El segundo domingo de mayo de 1908, Anna Jarvis rindió honor a su fallecida madre, Ann Reeves Jarvis, organizando la primera celebración del Día de la Madre. En 1914 el presidente Woodrow Wilson instituyó ese día como un feriado, aunque tal disposición no era más que un acto simbólico ya que Anna Jarvis ya había persuadido a casi todos los estados a celebrar el Día de la Madre. Esta tradición ahora se ha expandido por todo el mundo.

La visión original de Anna en cuanto al Día de la Madre era sencilla: visite o escriba a su madre y agradézcale por su servicio como tal. Más allá de cómo recordemos a las madres —con flores, tarjetas, llamadas o visitas— la clave es que nuestras expresiones de amor y gratitud provengan de lo más profundo del corazón.

Así que hoy honramos a las madres —las propias y todas las mujeres que nos rodean, ya sea que hayan sido bendecidas o no con hijos, pues como nos lo recuerda un poema de Mary Dow Brine, nos rodean mujeres que merecen ser honradas, en este día y siempre:

A la abatida anciana en viejos harapos vestida,
encorvada por el frío del invierno se le veía…
Por largo tiempo aguardó allí en la esquina parada,
entre el gentío, sola y abandonada.

Ningún ser de los que a su lado pasaba,
ni por curiosidad sus ansiosos ojos miraba.
Calle abajo, con enorme algarabía,
un grupo de niños de la escuela salía.

Cual rebaño junto a la acera marchaban,
y en el agua de lluvia, alegres chapoteaban.
Un muchacho a ella le dijo, al momento de pasar,
“Con gusto la ayudo si desea cruzar”…
“Ella es la madre de alguien”, a sus amigos comentó,
“y el paso de los años a ella enlenteció.

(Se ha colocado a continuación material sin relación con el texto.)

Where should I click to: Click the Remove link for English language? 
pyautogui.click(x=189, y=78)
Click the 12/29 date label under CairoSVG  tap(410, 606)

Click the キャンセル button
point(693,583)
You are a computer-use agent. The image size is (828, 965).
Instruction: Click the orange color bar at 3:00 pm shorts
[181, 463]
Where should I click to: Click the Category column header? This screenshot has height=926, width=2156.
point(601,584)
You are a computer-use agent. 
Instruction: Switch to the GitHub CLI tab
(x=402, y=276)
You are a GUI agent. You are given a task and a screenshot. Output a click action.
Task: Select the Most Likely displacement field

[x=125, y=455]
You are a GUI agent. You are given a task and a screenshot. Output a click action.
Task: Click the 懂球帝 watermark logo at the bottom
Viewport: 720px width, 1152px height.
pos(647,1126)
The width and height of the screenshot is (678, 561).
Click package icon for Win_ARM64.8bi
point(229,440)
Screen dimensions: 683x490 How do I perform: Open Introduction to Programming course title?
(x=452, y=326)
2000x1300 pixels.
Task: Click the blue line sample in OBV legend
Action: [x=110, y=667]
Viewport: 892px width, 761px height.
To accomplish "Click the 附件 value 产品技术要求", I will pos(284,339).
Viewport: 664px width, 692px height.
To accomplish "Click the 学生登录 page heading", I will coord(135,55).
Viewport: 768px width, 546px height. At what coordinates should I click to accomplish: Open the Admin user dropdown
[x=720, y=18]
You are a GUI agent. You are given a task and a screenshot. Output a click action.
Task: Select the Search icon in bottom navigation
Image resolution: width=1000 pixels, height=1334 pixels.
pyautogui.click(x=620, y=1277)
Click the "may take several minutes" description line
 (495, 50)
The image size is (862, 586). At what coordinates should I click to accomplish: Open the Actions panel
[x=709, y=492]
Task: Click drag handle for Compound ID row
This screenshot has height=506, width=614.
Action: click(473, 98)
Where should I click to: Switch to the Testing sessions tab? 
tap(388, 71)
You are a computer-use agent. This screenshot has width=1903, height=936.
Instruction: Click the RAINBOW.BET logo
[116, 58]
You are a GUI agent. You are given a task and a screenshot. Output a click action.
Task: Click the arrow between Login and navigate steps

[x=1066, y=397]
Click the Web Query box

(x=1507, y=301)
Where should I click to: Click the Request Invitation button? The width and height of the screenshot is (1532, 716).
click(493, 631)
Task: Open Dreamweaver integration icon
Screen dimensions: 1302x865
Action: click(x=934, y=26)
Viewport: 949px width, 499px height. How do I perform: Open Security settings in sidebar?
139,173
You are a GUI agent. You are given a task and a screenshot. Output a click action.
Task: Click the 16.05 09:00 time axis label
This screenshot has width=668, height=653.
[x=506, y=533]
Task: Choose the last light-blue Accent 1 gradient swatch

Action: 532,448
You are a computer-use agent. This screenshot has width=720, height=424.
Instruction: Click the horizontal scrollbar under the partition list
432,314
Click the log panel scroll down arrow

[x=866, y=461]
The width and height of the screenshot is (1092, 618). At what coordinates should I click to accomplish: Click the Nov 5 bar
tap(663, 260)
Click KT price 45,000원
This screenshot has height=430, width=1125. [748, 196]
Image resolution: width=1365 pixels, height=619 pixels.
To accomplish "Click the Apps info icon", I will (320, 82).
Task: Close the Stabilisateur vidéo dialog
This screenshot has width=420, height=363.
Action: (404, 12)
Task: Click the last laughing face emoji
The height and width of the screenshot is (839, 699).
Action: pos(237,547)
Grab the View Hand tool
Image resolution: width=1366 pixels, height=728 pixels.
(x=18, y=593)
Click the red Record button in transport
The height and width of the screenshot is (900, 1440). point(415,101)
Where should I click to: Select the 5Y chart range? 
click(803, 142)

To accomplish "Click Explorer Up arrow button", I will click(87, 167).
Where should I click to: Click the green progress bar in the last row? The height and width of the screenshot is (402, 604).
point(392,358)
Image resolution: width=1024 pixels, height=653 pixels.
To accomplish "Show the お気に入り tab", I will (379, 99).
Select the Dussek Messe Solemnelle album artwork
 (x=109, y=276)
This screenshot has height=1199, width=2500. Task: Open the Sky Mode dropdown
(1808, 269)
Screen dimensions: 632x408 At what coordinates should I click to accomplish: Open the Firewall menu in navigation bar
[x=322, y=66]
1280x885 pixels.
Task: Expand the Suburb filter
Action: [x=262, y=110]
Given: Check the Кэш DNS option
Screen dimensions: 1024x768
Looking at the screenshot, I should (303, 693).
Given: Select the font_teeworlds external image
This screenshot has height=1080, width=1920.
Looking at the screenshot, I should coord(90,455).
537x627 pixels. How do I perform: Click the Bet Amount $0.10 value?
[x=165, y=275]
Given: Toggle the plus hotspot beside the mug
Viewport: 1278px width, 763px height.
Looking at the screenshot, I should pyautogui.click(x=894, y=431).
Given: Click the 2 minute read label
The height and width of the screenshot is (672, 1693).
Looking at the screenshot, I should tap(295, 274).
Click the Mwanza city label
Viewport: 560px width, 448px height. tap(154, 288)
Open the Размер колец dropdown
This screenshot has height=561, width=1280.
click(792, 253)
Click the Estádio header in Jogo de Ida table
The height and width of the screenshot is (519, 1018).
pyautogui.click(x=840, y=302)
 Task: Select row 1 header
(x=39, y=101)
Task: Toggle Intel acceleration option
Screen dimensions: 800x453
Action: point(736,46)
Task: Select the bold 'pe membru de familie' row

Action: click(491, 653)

“Cuando mi madre llegue a esa edad espero que alguien la trate con caridad;
“que se le extienda una tierna mano, cuando no esté con ella su niño amado”.
Esa “madre de alguien” aquella noche se inclinó
y al orar con fervor estas palabras pronunció:
“Bendice, Dios, a ese niño tan bueno, que es el hijo de alguien que lo arrulló en su seno.